Ahora, dicho con honestidad: esto pega directo sobre todo al empleo formal. No puede haber dos Méxicos: uno con tiempo y otro sin tiempo; por eso este avance formal tiene que ir acompañado de una agenda para que el derecho alcance a la mayoría. Si queremos que el derecho al tiempo no se quede en una isla, hace falta piso de protección social, formalización sin castigo, inspección inteligente y sanción al abuso.

Entra también el trabajo en plataformas. Mucha gente lo toma por urgencia: renta y despensa. No es “moda”: es sobrevivencia. Por eso hay que decirlo sin vueltas: es trabajo, genera riqueza y merece reglas. México ya empezó a caminar al reconocer protección social; está en implementación y con debate abierto. La modernidad no puede consistir en privatizar el riesgo y socializar la ganancia.

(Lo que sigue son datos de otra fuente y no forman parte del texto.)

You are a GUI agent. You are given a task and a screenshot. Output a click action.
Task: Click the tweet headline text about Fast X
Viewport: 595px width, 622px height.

En otros lugares, la “modernización” va por el camino contrario: salarios disfrazados de “beneficios”, pagos en especie y flexibilidad vendida como libertad. Una cosa es una prestación complementaria —vales u otros apoyos— y otra es usar “beneficios” para sustituir salario, bajar liquidez y amarrar al trabajador a lo que la empresa decida que vale como pago. Lo primero acompaña; lo segundo controla.

En otras latitudes lo venden como “flexibilidad”, pero sin topes y sin compensación obligatoria suele ser la misma historia: estirar la jornada y abaratar derechos. Ahí entra el banco de horas: jornadas larguísimas y luego la promesa de que “te compensarán” cuando convenga. Como si el trabajador negociara de tú a tú con el patrón. Como si la necesidad y la lucha de clases no existieran. Lafargue lo dijo con su provocación del derecho a la pereza. Y aquí va el martillazo: un pueblo cansado es un pueblo más gobernable.

Por eso la memoria de lucha no es adorno. El pueblo unido jamás será vencido no es grito vacío: es método. México no necesita grilla: necesita claridad, implementación y cumplimiento. Menos grilla; más vida.